- TASKS AND EXERCISES:
[1] Quote the text on Scripture as God-breathed between "For pastors reading" and "job and joy.", inclusive.
[2] In the text on Scripture as God-breathed, which two words combine to form theopneustos?
[3] Carry on writing the text about pastors and Scripture from the point where it stops.

Far from being a stale and difficult manual, the Word of God is especially dynamic. To describe its nature, Paul used the word theopneustos, a compound word from theos, “God,” and pneo, “to breathe.” Theopneustos implies that God is not only the originator of His Word, but He is also powerfully present in it as a pastor reads it, hears it, and reflects on it. As Edward W. Goodrick discerningly put it, “Scripture as theopneustos[is] ‘alive with the vitality of God, which He, himself, breathed into it when He created it.’ ”3

For pastors reading the Bible regularly and sensitively to hear the voice of God in personal address is absolutely essential to sturdy spiritual formation. Learning the Bible is the pastor’s job and joy.

- GIVEN DATA:
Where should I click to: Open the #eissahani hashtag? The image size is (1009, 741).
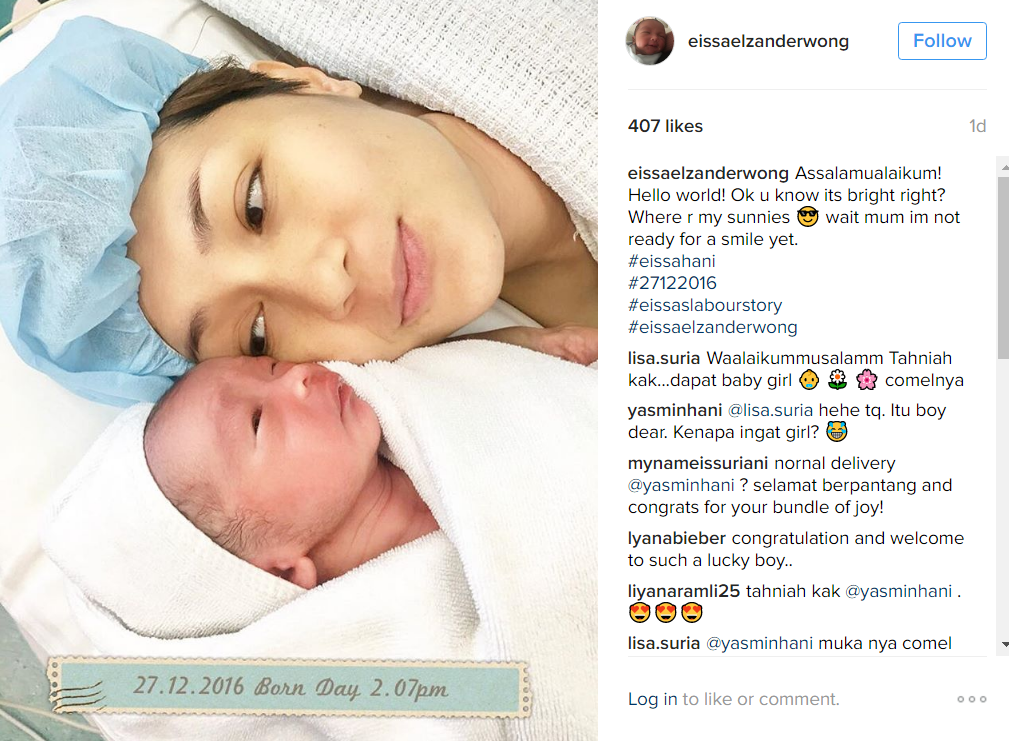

- EXPECTED RESULTS:
[1]
For pastors reading the Bible regularly and sensitively to hear the voice of God in personal address is absolutely essential to sturdy spiritual formation. Learning the Bible is the pastor’s job and joy.

[2] Theos, "God," and pneo, "to breathe."

[3]
Baptized In The Spirit

Supernatural at its outset, Christian faith is a continuing journey into the supernatural work of the Holy Spirit, a journey that pastors must covet for themselves. The Old Testament lays the groundwork for present-day spiritual formation by showing us a variety of spiritual experiences among the leaders of ancient Israel. Saul, the first king of Israel, was first given a “changed” heart and then, somewhat later, “the Spirit of God came upon him in power, and he joined [the prophets] in … prophesying” (1 Samuel 10:9,10).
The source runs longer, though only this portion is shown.